Huq Industries has launched a new product to help inform the key decisions that councils, BIDs and LEPs are facing now, regarding the future of our cities, towns and high streets, post-lockdown.
The zero-hardware measurement product comes to market at a time when councils are increasing their focus on tracking footfall across high-streets and town centres as part of the Re-opening High Streets Safely initiative from the European Regional Development Fund (ERDF).
Huq’s Community Vision is an interactive product designed for Economic Development and town centre managers and gives a highly accurate, real-time measure of footfall across high-streets and town centres. Community Vision is powered by Huq’s proprietary platform, built on its first party mobile location data, which makes it much more than a footfall monitor. Instead it combines a range of mobility-led insights to support councils’ strategic decision-making.
“The decisions that local councils make are coming under scrutiny like never before. The pre-pandemic playbook, local knowledge, and conventional footfall sensors fail to provide them with sufficient visibility on how their centres are being used. The pandemic has triggered so much volatility in the UK economy that there is a need for detailed, real-time data to support both short term and longer term strategic decisions that are being made,” says Conrad Poulson, CEO at Huq.

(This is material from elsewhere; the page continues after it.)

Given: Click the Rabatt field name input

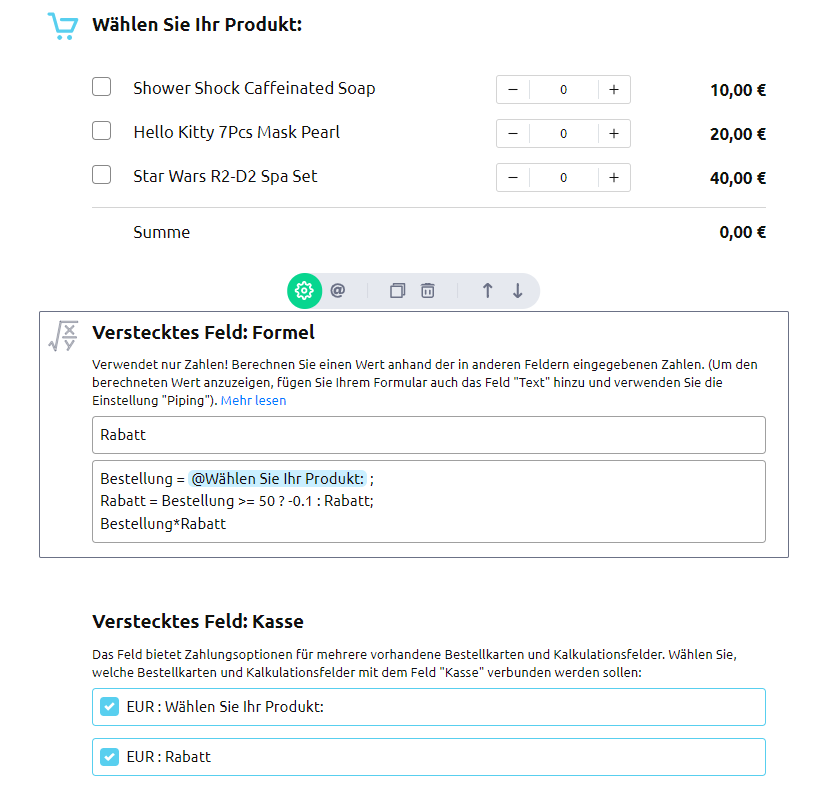Looking at the screenshot, I should click(x=428, y=435).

“Local Authorities are under real pressure to make their areas attractive places for businesses, workers, retailers, shoppers, residents, tourists and others. Thinking about the kinds of businesses or other entities to bring into vacant units and what sort of high street to build post Covid means understanding the kinds of people who come to the local areas and what motivates them to do so.”
The product also provides measures of footfall density - where visitors cluster on the high-street - and live catchment area mapping. This allows local councils to make urgent decisions about Covid marshalls or safety signage as the UK’s high streets reopen for business, and learn about who is visiting their centres from where. For all outputs, socio-economic and demographic attributes are included to provide additional insight about human activity in UK towns and cities.